Retreats, the examen and mass impose some sort of order but there is just too much to do. Teachers, students and ASC members alike have so many responsibilities that it is often difficult to fulfill each of them adequately. Moreover, those responsibilities are all over campus, which is what really induces chaos. After three years of academia, this year is teaching me how to practically apply knowledge (and just how difficult that can be). Honestly, this year has been full of mistakes–and that’s okay.

Now, that doesn’t mean that its okay when things go wrong. Trips need to go, exams need to be graded, kids need to be driven. Things need to get done. But as an ASC member I forgot what I learned as a Brophy student: I’m going to make mistakes no matter how hard I try. I can only control my intentions and my actions, but that does not ensure success.
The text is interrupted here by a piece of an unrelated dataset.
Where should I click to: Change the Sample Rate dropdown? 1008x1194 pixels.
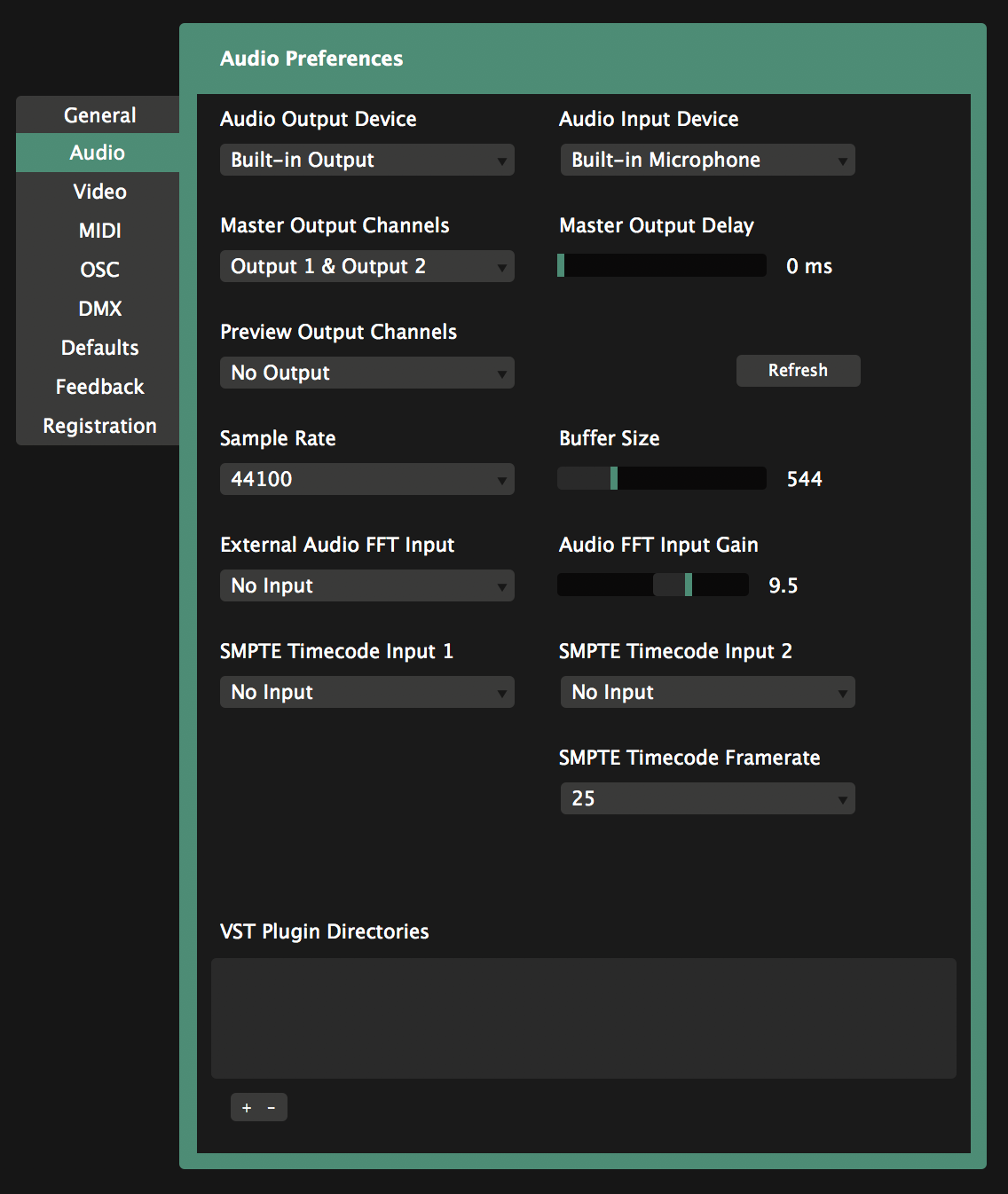coord(366,479)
The idea of magis” necessarily presumes we have an opportunity for growth. It presumes that there is more to do and more to be. Once, as a student, I told Fr. Olivier that I was concerned about not living up to the ideals of Kairos and Brophy. In fact, I felt terrible about it–what sort of Brophy student was I if I could not even be a decent guy? He told me that I should always strive to be more just and kind, but the fact that justice and kindness are ideals necessarily means that I will not be able to always act that way.
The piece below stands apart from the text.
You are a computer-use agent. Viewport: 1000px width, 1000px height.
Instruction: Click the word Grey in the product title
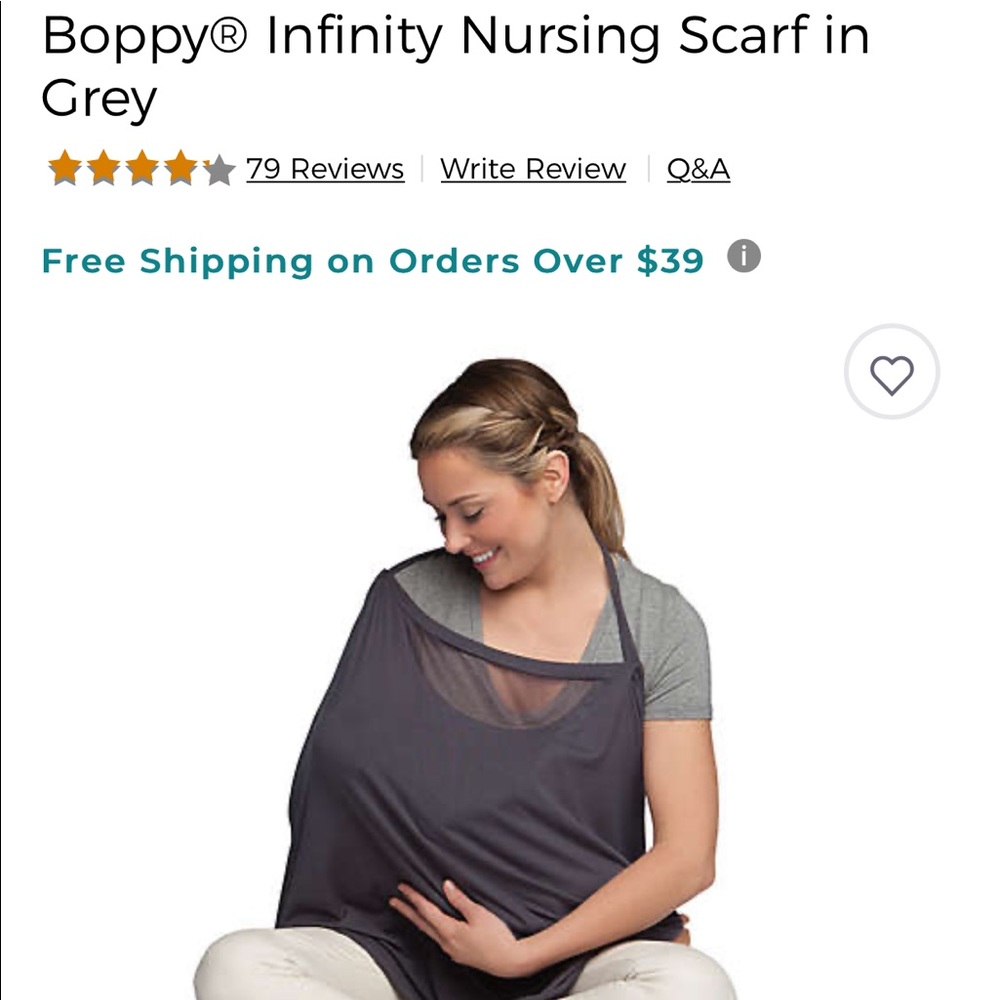tap(98, 100)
I suppose this struggle has come to define much of my time back and Brophy. As a college student, it was very easy to isolate myself and focus on my personal success. Sure, not every paper or exam went perfectly, but my shortcomings were just that: mine, my own. But this year I’ve been able to slowly understand my role in a large community and that fact that many times I’ll let people down. But that’s because every day I’m given the opportunity to participate in the lives of so many other people.

All I can do is intend for the best, work for the best and hope for the best. And I am really the only person that can accurately say if I am doing that.

This year has certainly taught me the practical measures to avoid becoming overwhelmed. I live and die by iCal and paper clips. But its also given me the spiritual understanding avoid them, understand them and, finally, move beyond them.